A hit man in the family: Coming to terms with `Kayo' the killer



Blood Relation

Eric Konigsberg

HarperCollins / 280 pages

We are mesmerized by our psychopaths, and, if we are honest, we envy them a little.

Unlike the rest of us, they are utterly unconflicted about getting what they want, so they don't stand in their own way. They don't sabotage themselves with guilt. They don't trip themselves up obsessing about piddly little concerns, such as other people's right to have a pulse. A psychopath can kill without compunction, and then eat a sandwich next to the body.

The absence of a moral compass allows this type of person to concentrate his energies, to marshal a formidable focus. Often, psychopaths are forces of nature, possessed of prodigious drive and charm.

Blood Relation draws an incisive portrait of one such man. Nebraska writer Eric Konigsberg discovered as an adult that he was related to Harold "Kayo" Konigsberg, a legendary Jewish Mafia hit man who admitted committing more than 20 murders, according to FBI documents.

Blood Relation (some of which was excerpted in The New Yorker) traces what occurs after the younger Konigsberg visits his great-uncle in the prison where he is serving a life sentence, pieces together his story, and then tries to extricate himself from what was proving an increasingly uncomfortable, even dangerous, relationship. (It also was a relationship strongly opposed by members of the author's proper Jewish family, who alternately denied that their black-sheep relative had ever done anything wrong and distanced themselves from him.)

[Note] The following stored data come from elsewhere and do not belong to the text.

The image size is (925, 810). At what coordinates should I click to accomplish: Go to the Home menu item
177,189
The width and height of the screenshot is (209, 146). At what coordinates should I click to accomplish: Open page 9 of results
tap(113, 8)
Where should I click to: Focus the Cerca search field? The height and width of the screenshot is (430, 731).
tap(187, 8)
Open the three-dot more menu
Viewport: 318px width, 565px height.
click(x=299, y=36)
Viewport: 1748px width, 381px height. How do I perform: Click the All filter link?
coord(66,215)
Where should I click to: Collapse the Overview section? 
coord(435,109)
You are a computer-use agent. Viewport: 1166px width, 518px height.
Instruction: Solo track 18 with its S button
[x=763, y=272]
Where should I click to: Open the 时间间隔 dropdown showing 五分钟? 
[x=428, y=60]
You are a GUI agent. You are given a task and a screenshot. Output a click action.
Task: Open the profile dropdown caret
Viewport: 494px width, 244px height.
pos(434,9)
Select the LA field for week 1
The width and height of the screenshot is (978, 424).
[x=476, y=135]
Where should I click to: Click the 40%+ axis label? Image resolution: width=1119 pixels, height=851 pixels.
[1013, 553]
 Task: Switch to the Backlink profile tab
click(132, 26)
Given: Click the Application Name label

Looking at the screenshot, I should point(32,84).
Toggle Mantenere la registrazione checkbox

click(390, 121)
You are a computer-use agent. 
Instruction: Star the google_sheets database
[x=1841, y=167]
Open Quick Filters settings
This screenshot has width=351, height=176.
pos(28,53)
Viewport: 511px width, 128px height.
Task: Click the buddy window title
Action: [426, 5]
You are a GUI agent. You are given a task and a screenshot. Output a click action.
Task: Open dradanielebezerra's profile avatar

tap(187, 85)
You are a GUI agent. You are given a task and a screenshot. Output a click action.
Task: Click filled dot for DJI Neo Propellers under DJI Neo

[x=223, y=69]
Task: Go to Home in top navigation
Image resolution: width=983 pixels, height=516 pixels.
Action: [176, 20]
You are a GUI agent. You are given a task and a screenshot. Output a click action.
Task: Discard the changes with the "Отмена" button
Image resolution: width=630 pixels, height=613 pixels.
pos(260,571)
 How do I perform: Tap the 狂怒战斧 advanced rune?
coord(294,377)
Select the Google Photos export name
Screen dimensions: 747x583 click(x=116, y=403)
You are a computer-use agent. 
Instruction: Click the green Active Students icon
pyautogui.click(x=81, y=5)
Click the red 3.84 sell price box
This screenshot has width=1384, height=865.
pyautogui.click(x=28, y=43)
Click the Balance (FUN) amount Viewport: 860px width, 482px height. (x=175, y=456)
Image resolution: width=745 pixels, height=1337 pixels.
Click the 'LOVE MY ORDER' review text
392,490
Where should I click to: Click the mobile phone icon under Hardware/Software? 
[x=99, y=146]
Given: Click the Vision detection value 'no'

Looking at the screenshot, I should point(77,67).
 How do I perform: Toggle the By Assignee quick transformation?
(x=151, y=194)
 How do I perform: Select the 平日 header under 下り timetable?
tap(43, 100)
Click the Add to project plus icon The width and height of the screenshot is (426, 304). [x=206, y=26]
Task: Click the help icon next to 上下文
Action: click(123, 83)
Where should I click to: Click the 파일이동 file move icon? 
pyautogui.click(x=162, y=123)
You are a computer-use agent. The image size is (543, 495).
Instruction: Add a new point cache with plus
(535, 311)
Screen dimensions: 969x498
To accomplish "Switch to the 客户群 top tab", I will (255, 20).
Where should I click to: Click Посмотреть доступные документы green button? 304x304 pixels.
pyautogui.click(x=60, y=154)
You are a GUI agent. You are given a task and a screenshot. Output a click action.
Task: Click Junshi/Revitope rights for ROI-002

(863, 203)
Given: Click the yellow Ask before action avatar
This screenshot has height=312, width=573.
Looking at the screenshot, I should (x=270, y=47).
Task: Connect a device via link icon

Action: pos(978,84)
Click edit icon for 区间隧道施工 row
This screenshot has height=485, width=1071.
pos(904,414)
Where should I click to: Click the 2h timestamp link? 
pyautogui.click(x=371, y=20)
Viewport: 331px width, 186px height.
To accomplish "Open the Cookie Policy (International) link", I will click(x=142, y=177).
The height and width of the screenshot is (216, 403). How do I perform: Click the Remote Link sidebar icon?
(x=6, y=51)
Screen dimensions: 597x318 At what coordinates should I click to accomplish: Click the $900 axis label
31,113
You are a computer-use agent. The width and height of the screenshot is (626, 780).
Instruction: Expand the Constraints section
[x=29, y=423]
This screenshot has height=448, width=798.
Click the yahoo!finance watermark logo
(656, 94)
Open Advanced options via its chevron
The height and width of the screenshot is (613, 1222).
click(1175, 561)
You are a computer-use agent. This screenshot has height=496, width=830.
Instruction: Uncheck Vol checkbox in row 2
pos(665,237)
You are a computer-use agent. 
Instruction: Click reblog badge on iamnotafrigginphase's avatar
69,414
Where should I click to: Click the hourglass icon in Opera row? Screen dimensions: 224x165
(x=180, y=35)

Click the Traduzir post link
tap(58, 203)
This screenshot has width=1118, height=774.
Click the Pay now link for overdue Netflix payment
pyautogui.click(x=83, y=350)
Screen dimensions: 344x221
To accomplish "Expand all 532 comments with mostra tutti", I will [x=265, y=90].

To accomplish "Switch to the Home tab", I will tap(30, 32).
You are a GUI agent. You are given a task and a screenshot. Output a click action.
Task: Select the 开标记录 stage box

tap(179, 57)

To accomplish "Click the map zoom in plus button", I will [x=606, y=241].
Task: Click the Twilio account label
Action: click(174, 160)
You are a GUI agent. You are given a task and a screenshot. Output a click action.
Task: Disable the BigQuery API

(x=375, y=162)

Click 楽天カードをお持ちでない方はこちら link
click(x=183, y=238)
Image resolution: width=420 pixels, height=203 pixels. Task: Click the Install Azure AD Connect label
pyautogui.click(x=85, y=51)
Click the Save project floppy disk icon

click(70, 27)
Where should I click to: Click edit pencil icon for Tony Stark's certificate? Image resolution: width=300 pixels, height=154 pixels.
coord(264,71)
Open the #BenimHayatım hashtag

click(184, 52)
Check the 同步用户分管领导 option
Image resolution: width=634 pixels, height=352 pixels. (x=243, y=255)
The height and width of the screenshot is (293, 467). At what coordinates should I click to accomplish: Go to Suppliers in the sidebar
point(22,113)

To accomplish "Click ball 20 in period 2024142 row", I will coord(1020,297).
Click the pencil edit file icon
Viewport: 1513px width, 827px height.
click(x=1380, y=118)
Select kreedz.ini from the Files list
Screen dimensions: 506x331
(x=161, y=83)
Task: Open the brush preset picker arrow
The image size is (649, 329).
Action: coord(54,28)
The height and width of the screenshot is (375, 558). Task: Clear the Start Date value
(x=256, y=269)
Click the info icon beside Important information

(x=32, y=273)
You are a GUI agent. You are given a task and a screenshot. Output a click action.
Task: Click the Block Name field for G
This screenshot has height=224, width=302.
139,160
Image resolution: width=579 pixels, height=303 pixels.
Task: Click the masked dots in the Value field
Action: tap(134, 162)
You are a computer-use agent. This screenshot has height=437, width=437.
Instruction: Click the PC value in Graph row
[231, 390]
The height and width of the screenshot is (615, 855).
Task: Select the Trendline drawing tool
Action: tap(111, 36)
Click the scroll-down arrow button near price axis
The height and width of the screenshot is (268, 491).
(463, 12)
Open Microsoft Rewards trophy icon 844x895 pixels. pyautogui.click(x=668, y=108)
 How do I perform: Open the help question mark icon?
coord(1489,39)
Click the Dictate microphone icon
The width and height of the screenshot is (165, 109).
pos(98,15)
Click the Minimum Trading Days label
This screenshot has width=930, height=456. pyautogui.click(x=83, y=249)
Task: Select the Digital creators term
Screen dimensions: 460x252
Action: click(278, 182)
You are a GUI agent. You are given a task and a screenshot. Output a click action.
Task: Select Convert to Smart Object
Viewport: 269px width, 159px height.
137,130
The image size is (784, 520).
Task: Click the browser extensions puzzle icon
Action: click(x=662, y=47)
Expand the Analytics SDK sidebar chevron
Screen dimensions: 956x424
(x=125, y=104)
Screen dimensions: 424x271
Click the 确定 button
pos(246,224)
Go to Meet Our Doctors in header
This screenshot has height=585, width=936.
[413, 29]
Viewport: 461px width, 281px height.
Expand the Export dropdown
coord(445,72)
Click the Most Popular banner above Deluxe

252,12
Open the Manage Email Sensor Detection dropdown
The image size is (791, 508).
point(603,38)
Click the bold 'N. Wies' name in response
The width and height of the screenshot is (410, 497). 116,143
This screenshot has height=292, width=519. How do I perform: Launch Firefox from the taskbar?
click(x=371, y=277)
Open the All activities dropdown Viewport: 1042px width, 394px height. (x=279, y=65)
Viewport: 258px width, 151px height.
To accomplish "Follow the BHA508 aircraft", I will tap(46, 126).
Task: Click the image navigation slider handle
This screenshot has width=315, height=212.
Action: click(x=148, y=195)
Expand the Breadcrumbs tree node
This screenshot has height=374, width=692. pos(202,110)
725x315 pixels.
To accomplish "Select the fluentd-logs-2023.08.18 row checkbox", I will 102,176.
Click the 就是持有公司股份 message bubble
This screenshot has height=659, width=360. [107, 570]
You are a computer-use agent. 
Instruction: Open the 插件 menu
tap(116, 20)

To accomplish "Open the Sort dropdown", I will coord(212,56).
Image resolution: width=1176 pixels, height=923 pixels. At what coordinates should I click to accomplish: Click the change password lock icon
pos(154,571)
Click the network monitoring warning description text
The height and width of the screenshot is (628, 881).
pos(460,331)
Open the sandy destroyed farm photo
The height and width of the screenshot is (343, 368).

Eric Konigsberg's effort to track down his great-uncle's story was made more difficult by the secrecy of the FBI investigations he sought to publish, and by Kayo's habit of reflexive lying. To compensate, the author delves into sociology (the history of the Mafia in the U.S., in particular why just one generation of Jews was heavily involved in organized crime and psychology, which seems to give credence to the theory that Kayo was born bad).

The story is meticulously reported, and Konigsberg's prose generally is clean and straightforward, though he indulges ever so rarely in an unfortunate turn of phrase ("He burped, like someone who could burp the alphabet").

What is more troubling is the question of whether Kayo Konigsberg, now 75, fully understood that his nephew planned to publish his life story during all those daylong visits to Auburn Correctional Facility in New York spread out over a period of years. Evidence in the book points both ways.

On page 37, the author writes: "I explained the circumstances of the magazine assignment that had brought me to him." That certainly sounds straightforward and unambiguous. Elsewhere, Eric Konigsberg describes carrying mountains of notebooks into the visiting room.

But why, then, did the author dread telling his great-uncle that The New Yorker was about to publish the article, a visit that he describes as "a courtesy" and postpones until the last possible moment? If everything was aboveboard from the beginning, why does Kayo fly into a rage and threaten Eric's life upon hearing this particular bit of news?

Any journalist - and here, Eric Konigsberg is acting in a journalistic capacity - owes it to his subjects to be transparent about his publishing plans.

Even when the subject is a monster.


Mary Carole McCauley writes about the arts for The Sun.